Surviving a MySQL Master Database Crash

Nothing is more heart-arresting than to find out that your database machine has died. Site down. Data gone. Life s...

That's what happened to one of our customers yesterday morning, right when they were featured on some prominent sites. The Amazon EC2 instance hosting their master DB died. Fortunately they had tested the master-slave setup using our Manager for MySQL, so everything was set up to recover quickly. They IMed me so I could help should things go wrong. We waited a couple of minutes to see whether the machine was just rebooting, but to no avail.

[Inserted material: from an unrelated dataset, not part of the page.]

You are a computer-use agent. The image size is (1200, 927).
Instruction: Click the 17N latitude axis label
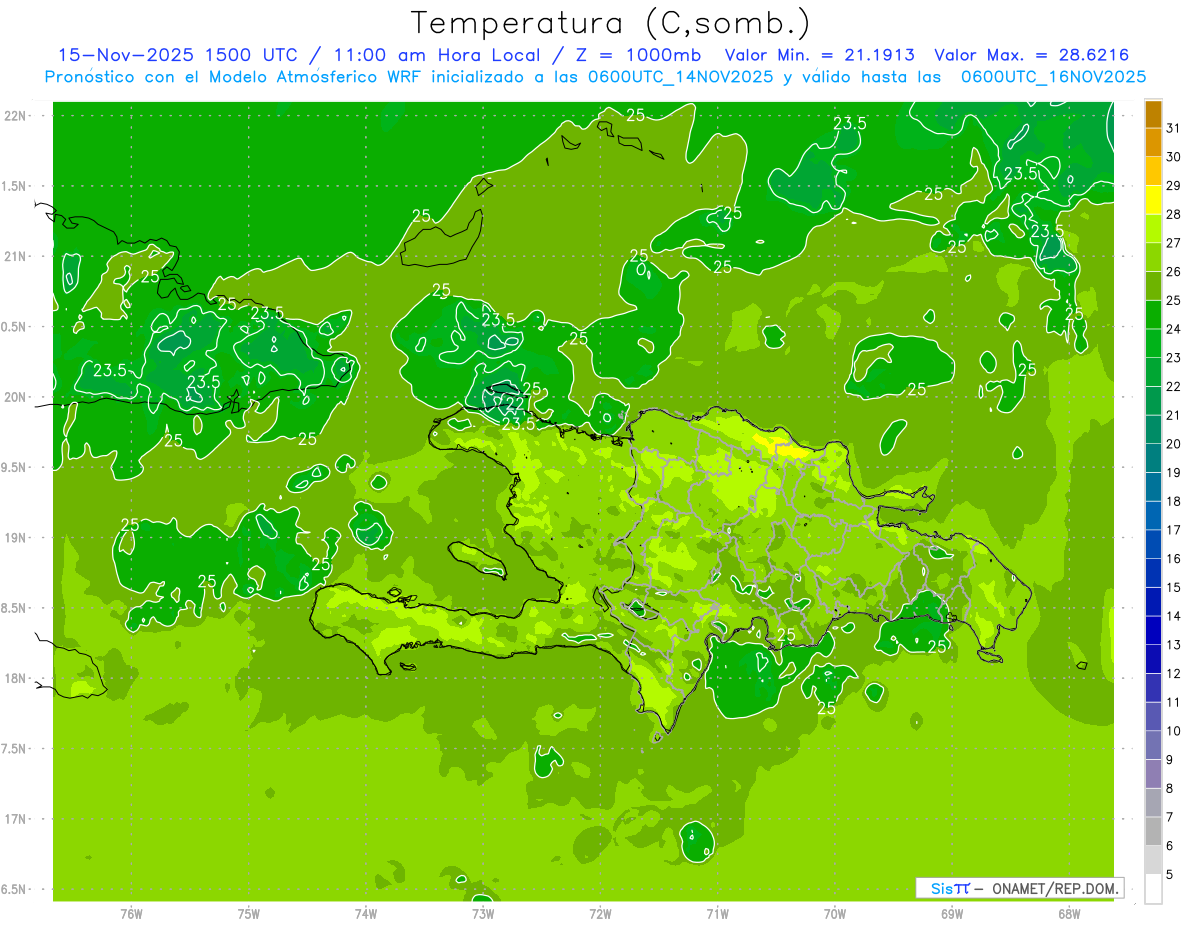point(16,819)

So we hit the "promote to master" on the slave instance, and here's the log of what happened:

[2007-08-21 16:24:45] [ServerActionsWorker] : Executing: 'Executing action: DB promote to master' 
[2007-08-21 16:24:46] [ServerActionsWorker] : Using MasterDB DNS ID: 2577432 . 
[2007-08-21 16:24:46] [ServerActionsWorker] : Using SlaveDB DNS ID: 2577433 . 
[2007-08-21 16:24:54] [ServerActionsWorker] : No slave argument given...assuming localhost 
Using C interface for mysql, client version 5.0.22 
Server doesn't appear to be logging binary logs, configuring and restarting server with binary logging 
Locking slave (and enabling writes) 
[2007-08-21 16:28:04] [ServerActionsWorker] : Process 7927 has the lock. terminating others. 
Written read_only changes to new master conf file 
Stopping master (if alive), noting position, making RO, stopping and unconfiguring replication 
Previously connected master db-p-master.company.com not reachable...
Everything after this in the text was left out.